Es la misma emoción que sintió Howard Carter al encontrar la Tumba de Tutankamón o la de tantos otros que han encontrado ventanas por las cuales pueden asomarse al pasado y tratar de encontrar explicaciones de cómo vivieron quienes habitaron ahí. Después de todo, la exploración es la expresión física de la pasión intelectual.
Pero si este enamoramiento no fuera suficiente, hay algo que, en mi opinión, es uno de los logros más importantes de Carlos: el haber librado batallas seguramente feroces contra la burocracia que trataba de impedirle pisar un suelo al que no estaba asignado un solo arqueólogo por falta de preparación , de interés o de presupuesto.

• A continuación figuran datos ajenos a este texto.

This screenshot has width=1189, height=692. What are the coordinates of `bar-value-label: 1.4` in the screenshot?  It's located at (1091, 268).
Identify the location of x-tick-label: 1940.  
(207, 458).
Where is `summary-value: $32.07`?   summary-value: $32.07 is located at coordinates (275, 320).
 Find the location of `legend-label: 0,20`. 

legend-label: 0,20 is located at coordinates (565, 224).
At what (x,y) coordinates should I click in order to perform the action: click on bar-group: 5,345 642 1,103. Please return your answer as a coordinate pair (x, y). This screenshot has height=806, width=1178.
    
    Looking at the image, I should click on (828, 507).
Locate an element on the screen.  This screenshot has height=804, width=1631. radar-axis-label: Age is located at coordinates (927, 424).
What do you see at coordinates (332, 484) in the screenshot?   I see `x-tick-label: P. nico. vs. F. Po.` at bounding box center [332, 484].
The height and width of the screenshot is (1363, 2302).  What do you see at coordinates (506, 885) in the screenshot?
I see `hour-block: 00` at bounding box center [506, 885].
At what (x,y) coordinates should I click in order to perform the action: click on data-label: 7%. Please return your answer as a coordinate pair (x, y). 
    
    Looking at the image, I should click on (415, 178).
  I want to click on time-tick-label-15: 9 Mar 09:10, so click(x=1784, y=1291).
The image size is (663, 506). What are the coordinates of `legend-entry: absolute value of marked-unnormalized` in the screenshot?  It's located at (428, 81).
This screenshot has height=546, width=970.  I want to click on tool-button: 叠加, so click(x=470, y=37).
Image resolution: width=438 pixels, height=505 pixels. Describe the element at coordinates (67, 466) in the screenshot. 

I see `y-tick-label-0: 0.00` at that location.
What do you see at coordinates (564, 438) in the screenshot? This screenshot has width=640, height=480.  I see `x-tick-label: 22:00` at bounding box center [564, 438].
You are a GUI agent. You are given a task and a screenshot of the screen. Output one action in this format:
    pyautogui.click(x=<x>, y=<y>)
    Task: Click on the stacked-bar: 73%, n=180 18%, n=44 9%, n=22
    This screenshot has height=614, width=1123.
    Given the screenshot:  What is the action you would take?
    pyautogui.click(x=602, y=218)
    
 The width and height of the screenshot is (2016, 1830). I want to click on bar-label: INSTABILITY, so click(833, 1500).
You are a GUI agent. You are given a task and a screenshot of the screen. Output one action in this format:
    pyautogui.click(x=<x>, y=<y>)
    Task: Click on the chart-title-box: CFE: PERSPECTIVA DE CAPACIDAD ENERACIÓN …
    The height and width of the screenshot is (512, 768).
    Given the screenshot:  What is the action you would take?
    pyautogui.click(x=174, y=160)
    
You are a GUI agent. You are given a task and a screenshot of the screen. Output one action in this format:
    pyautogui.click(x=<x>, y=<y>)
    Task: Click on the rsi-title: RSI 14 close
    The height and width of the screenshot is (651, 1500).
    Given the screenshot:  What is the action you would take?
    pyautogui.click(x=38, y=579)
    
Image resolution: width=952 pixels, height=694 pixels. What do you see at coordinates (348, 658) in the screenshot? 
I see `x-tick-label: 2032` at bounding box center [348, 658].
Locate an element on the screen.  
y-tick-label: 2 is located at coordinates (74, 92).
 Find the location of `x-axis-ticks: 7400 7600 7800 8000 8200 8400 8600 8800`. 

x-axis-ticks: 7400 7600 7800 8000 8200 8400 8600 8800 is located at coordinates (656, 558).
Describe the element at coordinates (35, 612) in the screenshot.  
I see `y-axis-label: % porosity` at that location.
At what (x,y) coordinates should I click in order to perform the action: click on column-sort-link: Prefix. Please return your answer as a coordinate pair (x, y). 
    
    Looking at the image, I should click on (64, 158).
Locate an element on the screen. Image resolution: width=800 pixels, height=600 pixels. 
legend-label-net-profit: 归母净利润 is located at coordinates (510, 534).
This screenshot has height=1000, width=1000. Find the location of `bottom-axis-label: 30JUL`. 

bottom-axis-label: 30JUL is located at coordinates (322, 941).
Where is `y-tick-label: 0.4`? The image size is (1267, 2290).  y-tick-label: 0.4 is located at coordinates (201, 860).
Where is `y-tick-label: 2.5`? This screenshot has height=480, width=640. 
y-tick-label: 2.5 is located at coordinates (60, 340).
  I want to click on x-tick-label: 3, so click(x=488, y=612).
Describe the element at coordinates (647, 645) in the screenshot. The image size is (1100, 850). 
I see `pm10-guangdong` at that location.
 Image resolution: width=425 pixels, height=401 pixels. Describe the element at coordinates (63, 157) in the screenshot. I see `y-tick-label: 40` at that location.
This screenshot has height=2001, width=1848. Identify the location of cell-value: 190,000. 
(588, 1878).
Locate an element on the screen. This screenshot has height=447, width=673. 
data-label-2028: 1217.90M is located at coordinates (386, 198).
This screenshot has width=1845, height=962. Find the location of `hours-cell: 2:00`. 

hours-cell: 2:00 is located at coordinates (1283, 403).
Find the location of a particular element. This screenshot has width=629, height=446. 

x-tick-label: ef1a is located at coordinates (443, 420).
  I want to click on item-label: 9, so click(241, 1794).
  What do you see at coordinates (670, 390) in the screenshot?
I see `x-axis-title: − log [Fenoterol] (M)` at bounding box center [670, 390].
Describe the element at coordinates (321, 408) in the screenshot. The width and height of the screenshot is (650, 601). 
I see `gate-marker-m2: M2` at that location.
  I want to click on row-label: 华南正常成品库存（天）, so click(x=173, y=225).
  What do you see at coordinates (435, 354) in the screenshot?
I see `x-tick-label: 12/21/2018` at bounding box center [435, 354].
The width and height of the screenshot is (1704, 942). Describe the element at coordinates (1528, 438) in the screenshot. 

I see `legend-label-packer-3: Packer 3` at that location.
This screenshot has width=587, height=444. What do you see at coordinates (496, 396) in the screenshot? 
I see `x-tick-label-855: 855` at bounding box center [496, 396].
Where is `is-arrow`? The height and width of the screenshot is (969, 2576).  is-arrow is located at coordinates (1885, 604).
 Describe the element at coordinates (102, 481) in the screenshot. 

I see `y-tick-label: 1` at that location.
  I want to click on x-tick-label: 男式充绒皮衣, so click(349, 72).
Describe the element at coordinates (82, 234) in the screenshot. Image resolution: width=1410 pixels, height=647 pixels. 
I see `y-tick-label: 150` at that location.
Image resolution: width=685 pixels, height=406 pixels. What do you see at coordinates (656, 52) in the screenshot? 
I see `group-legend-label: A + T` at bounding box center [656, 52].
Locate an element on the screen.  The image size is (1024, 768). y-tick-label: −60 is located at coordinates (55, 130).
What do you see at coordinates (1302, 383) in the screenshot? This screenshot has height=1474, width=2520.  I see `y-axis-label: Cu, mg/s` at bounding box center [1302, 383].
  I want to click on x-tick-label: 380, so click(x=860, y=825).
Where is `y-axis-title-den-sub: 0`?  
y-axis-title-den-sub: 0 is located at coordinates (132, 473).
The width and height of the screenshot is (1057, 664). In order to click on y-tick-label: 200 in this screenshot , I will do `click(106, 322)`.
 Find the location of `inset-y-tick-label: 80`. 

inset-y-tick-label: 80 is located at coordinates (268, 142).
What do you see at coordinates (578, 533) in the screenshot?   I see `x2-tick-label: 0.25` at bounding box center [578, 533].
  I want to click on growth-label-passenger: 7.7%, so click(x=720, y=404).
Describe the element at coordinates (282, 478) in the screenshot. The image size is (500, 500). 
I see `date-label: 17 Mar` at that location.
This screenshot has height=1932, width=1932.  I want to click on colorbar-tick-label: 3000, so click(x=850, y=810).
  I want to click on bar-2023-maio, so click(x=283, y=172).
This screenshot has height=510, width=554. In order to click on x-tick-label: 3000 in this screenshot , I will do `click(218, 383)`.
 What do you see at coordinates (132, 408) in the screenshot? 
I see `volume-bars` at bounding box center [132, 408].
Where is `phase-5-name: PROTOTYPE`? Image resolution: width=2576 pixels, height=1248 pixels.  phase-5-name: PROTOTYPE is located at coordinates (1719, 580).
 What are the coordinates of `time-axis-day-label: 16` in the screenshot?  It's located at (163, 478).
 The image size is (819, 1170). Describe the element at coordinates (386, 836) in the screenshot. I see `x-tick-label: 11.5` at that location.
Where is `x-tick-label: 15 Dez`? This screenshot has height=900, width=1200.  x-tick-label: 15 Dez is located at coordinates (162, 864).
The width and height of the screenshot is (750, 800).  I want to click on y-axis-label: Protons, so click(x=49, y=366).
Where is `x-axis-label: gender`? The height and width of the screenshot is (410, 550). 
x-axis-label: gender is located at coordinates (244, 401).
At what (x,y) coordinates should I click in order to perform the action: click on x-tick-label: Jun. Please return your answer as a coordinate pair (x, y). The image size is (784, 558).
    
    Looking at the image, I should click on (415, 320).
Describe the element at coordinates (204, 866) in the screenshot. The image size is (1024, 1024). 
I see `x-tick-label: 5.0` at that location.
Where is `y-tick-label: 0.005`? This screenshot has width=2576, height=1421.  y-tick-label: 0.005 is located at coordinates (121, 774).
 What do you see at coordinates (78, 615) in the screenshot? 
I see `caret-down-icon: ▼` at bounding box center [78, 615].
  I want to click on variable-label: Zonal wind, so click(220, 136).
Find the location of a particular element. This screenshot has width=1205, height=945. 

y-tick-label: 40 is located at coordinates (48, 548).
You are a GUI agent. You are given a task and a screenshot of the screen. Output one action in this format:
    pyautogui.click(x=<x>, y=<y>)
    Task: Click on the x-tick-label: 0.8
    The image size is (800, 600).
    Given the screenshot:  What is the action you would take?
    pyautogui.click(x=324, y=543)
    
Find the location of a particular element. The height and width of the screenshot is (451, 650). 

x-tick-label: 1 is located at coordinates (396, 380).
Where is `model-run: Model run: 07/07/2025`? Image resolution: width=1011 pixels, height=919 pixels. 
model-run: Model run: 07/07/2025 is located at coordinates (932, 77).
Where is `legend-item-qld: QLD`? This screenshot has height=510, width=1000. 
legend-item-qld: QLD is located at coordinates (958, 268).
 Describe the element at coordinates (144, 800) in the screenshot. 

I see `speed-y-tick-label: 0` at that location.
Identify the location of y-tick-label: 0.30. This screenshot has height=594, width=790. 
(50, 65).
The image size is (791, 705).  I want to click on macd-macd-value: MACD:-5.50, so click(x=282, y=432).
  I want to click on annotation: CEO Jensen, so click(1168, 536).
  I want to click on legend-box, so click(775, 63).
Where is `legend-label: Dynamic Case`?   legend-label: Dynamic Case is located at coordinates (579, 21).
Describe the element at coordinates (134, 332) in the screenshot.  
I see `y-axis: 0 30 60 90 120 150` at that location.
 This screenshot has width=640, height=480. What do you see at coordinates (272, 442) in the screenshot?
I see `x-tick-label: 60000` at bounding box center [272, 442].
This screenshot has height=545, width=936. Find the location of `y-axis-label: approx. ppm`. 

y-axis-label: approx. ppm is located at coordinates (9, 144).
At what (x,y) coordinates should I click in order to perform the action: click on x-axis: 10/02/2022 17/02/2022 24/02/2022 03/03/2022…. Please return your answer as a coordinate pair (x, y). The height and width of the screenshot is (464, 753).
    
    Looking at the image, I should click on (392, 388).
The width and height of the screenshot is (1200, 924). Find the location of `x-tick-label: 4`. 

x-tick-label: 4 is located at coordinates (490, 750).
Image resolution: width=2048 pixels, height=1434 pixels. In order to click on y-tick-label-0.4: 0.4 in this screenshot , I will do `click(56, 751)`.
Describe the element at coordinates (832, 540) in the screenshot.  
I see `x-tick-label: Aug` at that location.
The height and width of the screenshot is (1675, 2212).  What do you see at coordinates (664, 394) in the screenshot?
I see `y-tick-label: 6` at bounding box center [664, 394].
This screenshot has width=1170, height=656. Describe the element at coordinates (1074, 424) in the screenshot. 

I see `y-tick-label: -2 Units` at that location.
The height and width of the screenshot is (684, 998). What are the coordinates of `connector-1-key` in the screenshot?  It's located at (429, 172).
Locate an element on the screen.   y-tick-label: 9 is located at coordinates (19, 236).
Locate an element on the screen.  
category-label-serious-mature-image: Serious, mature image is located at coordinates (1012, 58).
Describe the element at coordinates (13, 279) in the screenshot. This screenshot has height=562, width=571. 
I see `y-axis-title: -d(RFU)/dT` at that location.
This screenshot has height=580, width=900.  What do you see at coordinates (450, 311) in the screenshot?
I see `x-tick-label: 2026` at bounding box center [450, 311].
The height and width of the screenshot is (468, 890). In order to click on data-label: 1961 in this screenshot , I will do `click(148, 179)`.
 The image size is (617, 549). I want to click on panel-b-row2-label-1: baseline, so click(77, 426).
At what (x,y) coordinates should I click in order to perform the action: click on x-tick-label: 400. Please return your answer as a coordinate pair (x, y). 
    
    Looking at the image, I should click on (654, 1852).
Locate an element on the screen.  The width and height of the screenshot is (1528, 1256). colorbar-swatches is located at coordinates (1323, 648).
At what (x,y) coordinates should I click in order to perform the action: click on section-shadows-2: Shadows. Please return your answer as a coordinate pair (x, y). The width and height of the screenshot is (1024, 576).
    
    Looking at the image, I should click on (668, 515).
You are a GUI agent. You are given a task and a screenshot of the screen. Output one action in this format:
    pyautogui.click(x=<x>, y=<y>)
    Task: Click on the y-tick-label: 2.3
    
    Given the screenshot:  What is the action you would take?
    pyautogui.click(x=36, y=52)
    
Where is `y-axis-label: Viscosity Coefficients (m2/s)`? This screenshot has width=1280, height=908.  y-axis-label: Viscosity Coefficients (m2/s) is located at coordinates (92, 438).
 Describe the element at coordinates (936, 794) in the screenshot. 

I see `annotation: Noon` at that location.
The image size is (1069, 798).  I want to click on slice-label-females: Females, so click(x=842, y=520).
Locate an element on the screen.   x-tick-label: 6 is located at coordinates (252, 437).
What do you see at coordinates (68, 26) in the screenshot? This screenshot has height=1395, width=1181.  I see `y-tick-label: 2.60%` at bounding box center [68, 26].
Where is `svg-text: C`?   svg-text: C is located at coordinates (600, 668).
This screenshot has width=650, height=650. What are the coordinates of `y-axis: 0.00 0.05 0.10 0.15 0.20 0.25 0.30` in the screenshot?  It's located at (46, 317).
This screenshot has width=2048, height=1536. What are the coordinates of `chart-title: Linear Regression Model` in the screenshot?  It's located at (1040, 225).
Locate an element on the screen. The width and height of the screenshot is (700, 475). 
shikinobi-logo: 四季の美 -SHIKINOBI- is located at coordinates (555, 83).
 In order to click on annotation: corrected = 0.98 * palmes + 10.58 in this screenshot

Hay otro punto importante que quiero hacer notar: dar a conocer todo aquello que se ha encontrado pudiera ser un arma de dos filos y dar origen a un saqueo mayor de la zona. ¿Qué hacer? ¿No divulgarlo? ¿Quedarse callado? La solución fue simple, aunque no fácil: educar a la gente del lugar para que comprenda la importancia de cada uno de los sitios. La inclusión de uno o varios guías en cada exploración ha tenido como efecto el que cada ranchero comprenda un poco más lo que ve y no piense en ollas llenas de oro enterradas en algún sitio por los antiguos.
Sólo me falta agradecer a Carlos Lazcano ese enorme espacio de agradecimientos. Ahí aparecen las instituciones patrocinadoras, presidentes municipales, guías rancheros, amigos, secretarias... todos aquellos que le han acompañado en esa exploración que todavía no termina. En esas páginas se nota la grandeza del esfuerzo y del hombre que no ha querido quedarse él solo con la gloria. Y aunque nadie lee esa página, uno puede imaginarlo con su sombrero negro sentado frente a una fogata y platicando con los rancheros, preguntando por cuevas —su pasión desde siempre— o escuchando leyendas, siempre, en pos de un mundo olvidado.